## Problem statement
Each line with the string "Shakira" is to be copied from the records below.

Saved data entries
§

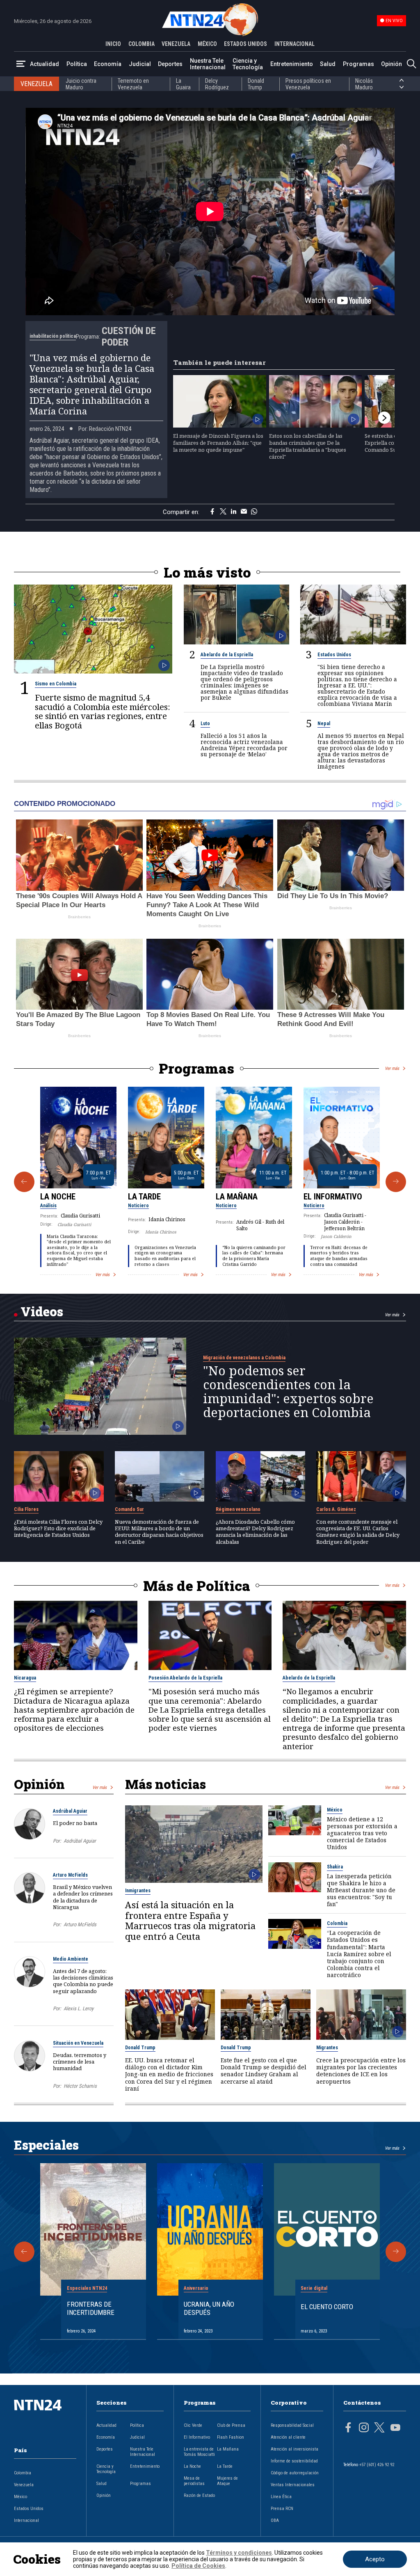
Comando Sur (129, 1509)
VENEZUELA (176, 44)
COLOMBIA (141, 44)
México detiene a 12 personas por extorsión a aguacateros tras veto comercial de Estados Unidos (362, 1833)
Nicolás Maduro (364, 84)
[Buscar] (411, 64)
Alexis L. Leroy (79, 2008)
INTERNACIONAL (294, 44)
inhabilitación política (53, 336)
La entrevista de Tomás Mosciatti (199, 2451)
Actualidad (44, 64)
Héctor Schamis (80, 2086)
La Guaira (183, 84)
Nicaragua (25, 1678)
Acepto (375, 2559)
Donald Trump (256, 84)
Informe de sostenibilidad (294, 2461)
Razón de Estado (199, 2495)
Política (76, 64)
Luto (205, 723)
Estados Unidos (334, 655)
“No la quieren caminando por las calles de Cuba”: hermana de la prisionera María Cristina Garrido (253, 1256)
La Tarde (144, 1197)
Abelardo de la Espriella (227, 655)
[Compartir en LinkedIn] (234, 512)
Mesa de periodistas (194, 2481)
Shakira (335, 1867)
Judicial (140, 64)
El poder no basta (75, 1823)
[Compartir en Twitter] (223, 512)
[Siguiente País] (401, 87)
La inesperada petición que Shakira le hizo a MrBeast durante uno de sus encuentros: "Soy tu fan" (361, 1890)
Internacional (26, 2520)
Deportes (170, 64)
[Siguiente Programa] (396, 1182)
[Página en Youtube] (395, 2428)
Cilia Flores (26, 1509)
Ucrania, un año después (209, 2308)
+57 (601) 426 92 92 (376, 2464)
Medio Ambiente (70, 1959)
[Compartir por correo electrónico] (244, 512)
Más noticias (165, 1784)
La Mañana (237, 1197)
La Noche (57, 1197)
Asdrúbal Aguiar (70, 1811)
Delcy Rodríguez (217, 84)
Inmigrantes (138, 1890)
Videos (42, 1311)
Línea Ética (281, 2496)
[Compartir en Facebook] (212, 512)
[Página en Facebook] (348, 2428)
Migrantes (327, 2047)
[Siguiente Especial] (396, 2251)
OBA (275, 2520)
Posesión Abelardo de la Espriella (185, 1678)
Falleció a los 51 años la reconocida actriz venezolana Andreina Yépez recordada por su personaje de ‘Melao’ (244, 745)
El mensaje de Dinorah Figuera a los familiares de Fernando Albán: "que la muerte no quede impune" (218, 442)
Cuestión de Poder (129, 336)
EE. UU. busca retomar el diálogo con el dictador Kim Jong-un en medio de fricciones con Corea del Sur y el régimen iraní (169, 2074)
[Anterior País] (401, 80)
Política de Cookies (198, 2565)
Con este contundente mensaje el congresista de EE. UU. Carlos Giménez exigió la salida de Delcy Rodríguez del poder (357, 1531)
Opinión (391, 64)
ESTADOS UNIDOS (245, 44)
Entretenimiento (291, 64)
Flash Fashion (230, 2437)
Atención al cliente (288, 2437)
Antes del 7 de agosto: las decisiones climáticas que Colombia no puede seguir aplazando (83, 1981)
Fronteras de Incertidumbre (90, 2308)
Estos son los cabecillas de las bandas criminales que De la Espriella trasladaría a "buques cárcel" (307, 446)
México (334, 1810)
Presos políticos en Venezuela (308, 84)
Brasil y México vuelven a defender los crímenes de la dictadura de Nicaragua (83, 1897)
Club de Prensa (231, 2425)
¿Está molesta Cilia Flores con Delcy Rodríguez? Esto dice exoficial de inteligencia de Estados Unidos (58, 1528)
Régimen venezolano (238, 1509)
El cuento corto (327, 2307)
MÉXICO (207, 44)
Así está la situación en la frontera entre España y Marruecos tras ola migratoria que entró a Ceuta (190, 1920)
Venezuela (24, 2484)
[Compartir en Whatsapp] (254, 512)
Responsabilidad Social (292, 2425)
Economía (107, 64)
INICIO (113, 44)
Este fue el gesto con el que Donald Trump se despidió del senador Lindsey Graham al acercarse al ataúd (263, 2070)
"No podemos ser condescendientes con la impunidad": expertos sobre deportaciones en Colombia (288, 1391)
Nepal (323, 723)
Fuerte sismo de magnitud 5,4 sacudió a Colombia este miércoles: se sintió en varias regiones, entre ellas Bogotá (102, 711)
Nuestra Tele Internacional (208, 64)
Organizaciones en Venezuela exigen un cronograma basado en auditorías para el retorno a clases (165, 1256)
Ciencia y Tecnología (248, 64)
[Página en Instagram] (364, 2428)
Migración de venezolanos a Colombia (244, 1358)
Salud (328, 64)
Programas (358, 64)
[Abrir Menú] (21, 64)
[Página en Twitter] (379, 2428)
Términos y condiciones (239, 2552)
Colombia (337, 1923)
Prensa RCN (282, 2508)
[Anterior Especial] (24, 2251)
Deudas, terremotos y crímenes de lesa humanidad (79, 2061)
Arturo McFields (70, 1875)
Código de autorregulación (295, 2473)
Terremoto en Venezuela (133, 84)
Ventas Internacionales (293, 2484)
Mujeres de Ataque (227, 2481)
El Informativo (333, 1197)
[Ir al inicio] (45, 2418)
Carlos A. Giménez (336, 1509)
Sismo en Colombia (55, 684)
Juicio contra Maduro (81, 84)
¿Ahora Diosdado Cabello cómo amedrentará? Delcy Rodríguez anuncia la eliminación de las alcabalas (255, 1531)
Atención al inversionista (294, 2449)
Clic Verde (193, 2425)
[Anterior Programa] (24, 1182)
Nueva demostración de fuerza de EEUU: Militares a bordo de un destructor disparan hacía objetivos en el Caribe (159, 1531)
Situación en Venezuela (78, 2043)
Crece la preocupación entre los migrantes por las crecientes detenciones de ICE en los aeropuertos (361, 2070)
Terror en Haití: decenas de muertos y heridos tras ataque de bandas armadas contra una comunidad (339, 1256)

§

## Task answer
Shakira (335, 1867)
La inesperada petición que Shakira le hizo a MrBeast durante uno de sus encuentros: "Soy tu fan" (361, 1890)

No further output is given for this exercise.